◆ Exercise goal
Please pull out every line of the records below that contains the word "width", matching case exactly.

◆ The input
# # # # #

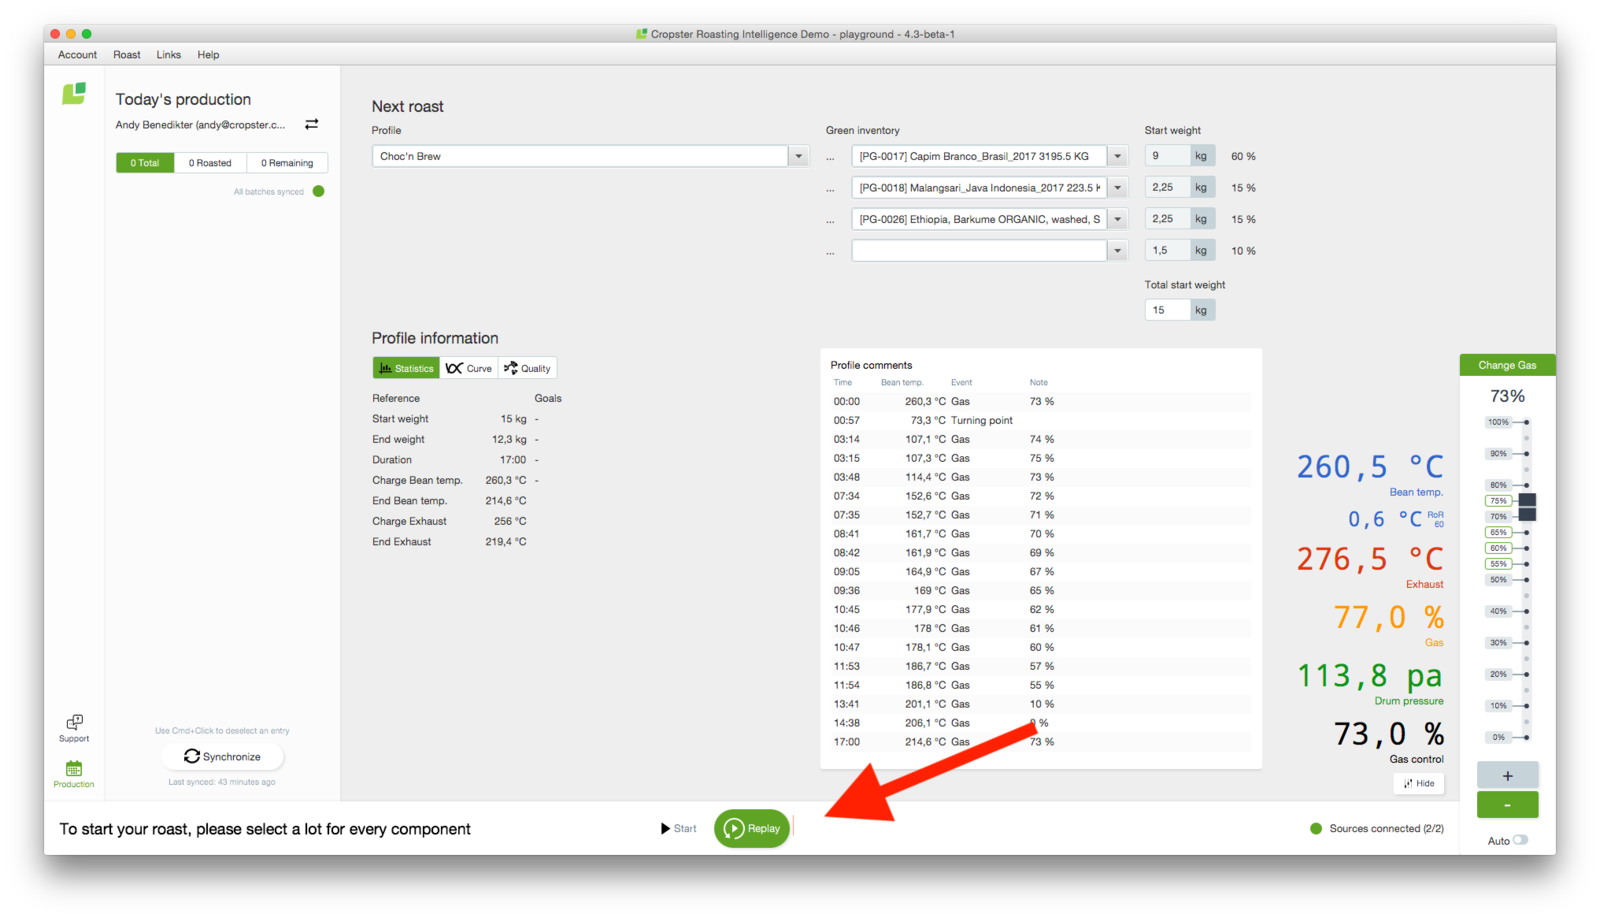Show the 0 Roasted batches filter
The height and width of the screenshot is (918, 1600).
tap(210, 163)
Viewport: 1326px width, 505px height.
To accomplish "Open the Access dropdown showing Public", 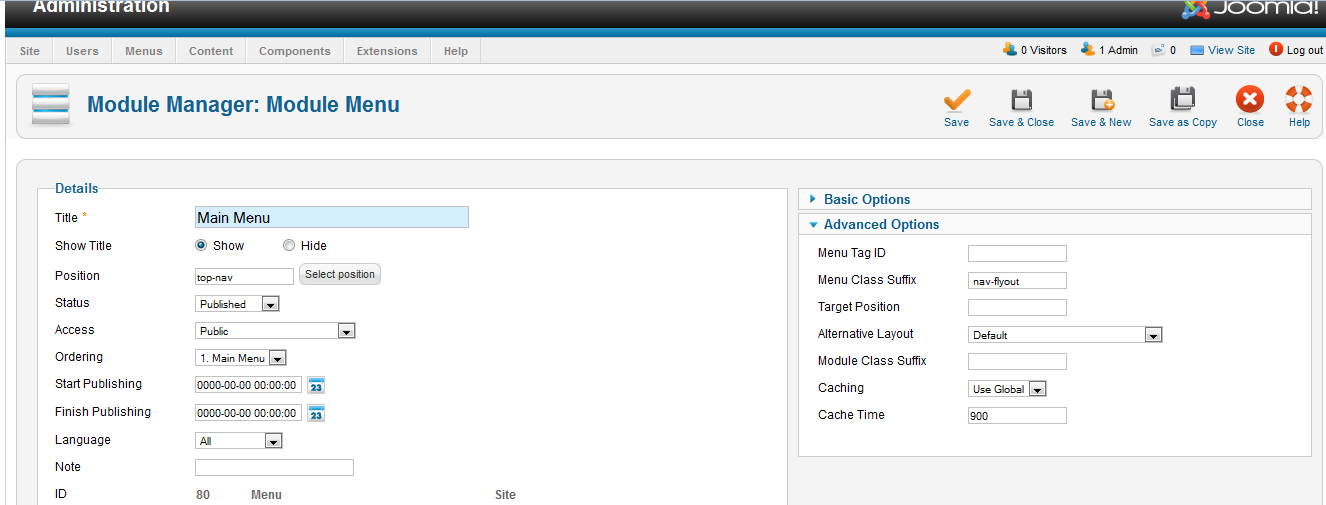I will [275, 331].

# # # # #

◆ Reply
The height and width of the screenshot is (918, 1600).
Viewport: 1326px width, 505px height.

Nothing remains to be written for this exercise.